Whooping Crane_photo by Ryan Hagerty USFWS

Whooping Crane/photo by Ryan Hagerty (USFWS)

The Whooping Crane Eastern Partnership (WCEP) is a group of non-profit organizations and government and state agencies formed to restore a migratory population of Whooping Cranes to eastern North America.  WCEP is just one element of a diverse strategy to save Whooping Cranes from extinction.

On January 22, 2016, USFWS announced recommendations modifying WCEP’s methods for Whooping Crane rearing and release. While the program was successful in building the number of migrating Whooping Cranes in the eastern U.S., very few of the cranes were successfully breeding. Therefore, USFWS made the decision to shift the focus from rearing chicks “artificially” with costumed handlers, to early contact and learning with adult Whooping Cranes.
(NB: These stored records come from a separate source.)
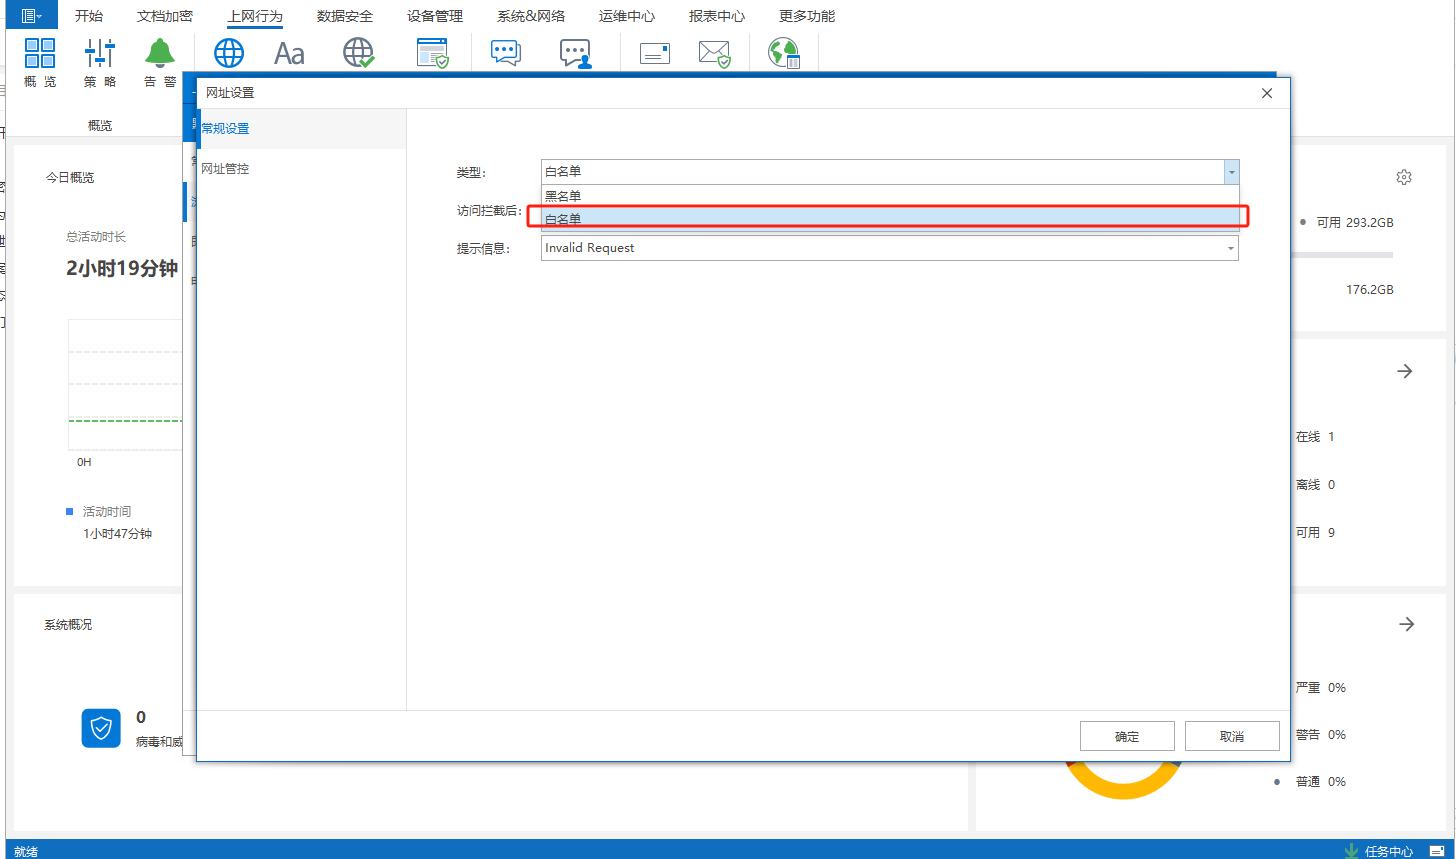Click the settings gear icon on dashboard
Viewport: 1456px width, 859px height.
[x=1404, y=177]
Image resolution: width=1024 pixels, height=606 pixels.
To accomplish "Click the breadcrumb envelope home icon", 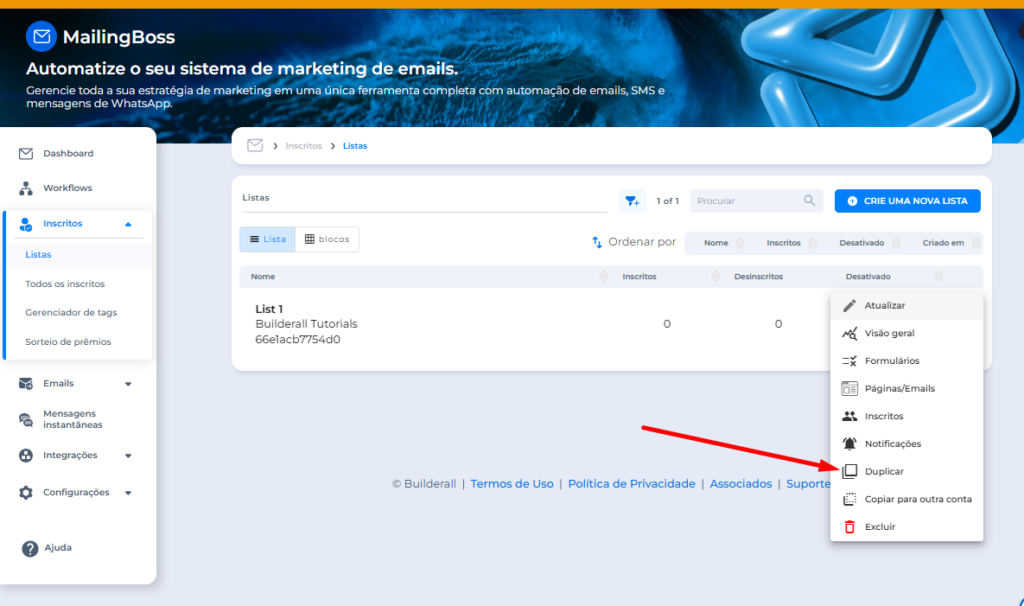I will click(x=255, y=146).
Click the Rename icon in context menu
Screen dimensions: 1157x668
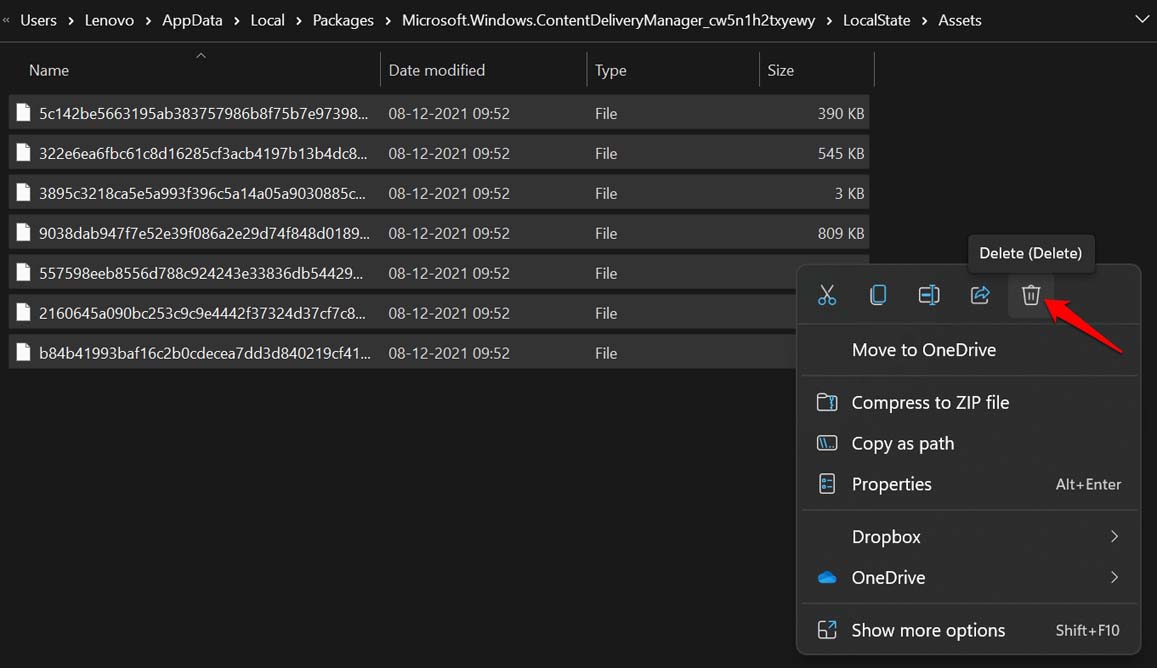[929, 295]
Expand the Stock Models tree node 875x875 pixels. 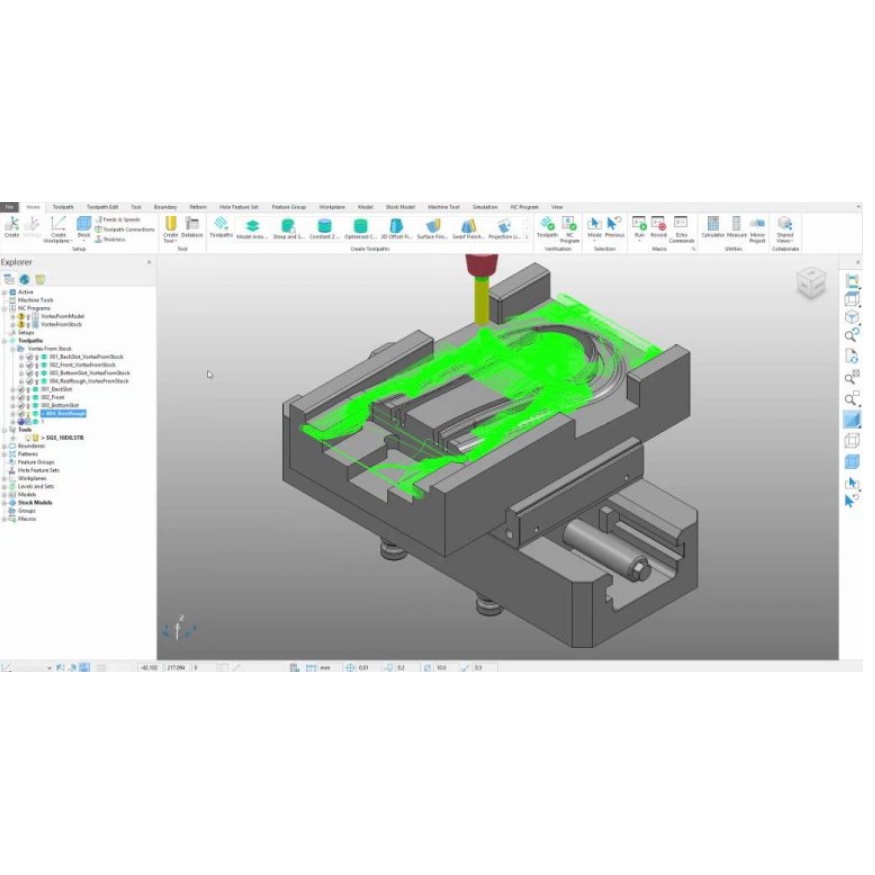[5, 502]
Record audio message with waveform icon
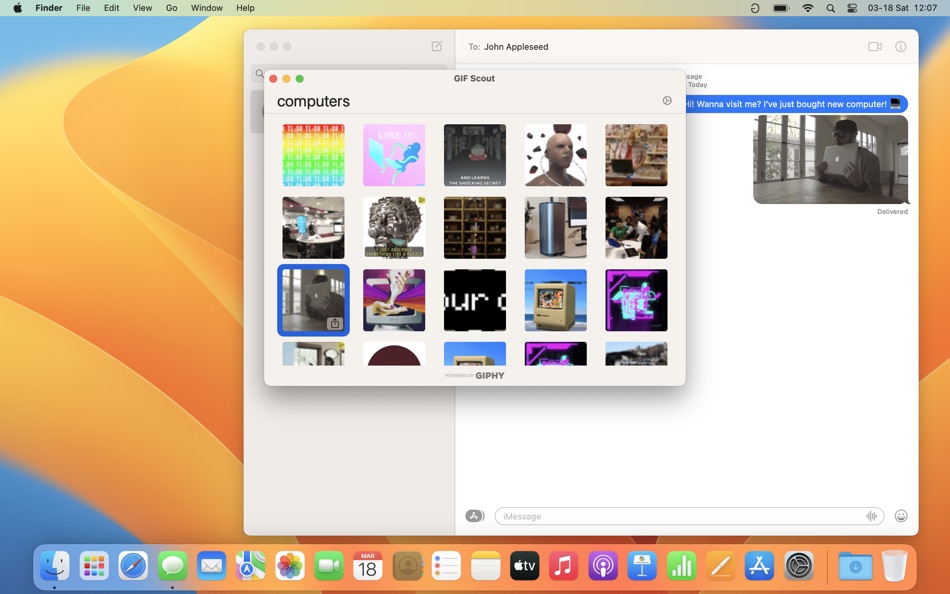The height and width of the screenshot is (594, 950). [x=872, y=516]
Recently the International Crane Foundation (ICF) answered questions about these  changes and what they mean for Whooping Cranes and our investment in the species and the International Cane Foundation. Following is a list of the questions covered:

  • What is “WCEP” and what is the International Crane Foundation’s role in this partnership?
  • What is WCEP’s goal? Is it actually achievable?
  • What changes in crane releases did the USFWS recommend for WCEP?
  • Who made the decision to end the ultralight migrations and why?
  • Do these changes from USFWS mean something went wrong with the WCEP project?
  • What’s next for the International Crane Foundation and Whooping Cranes?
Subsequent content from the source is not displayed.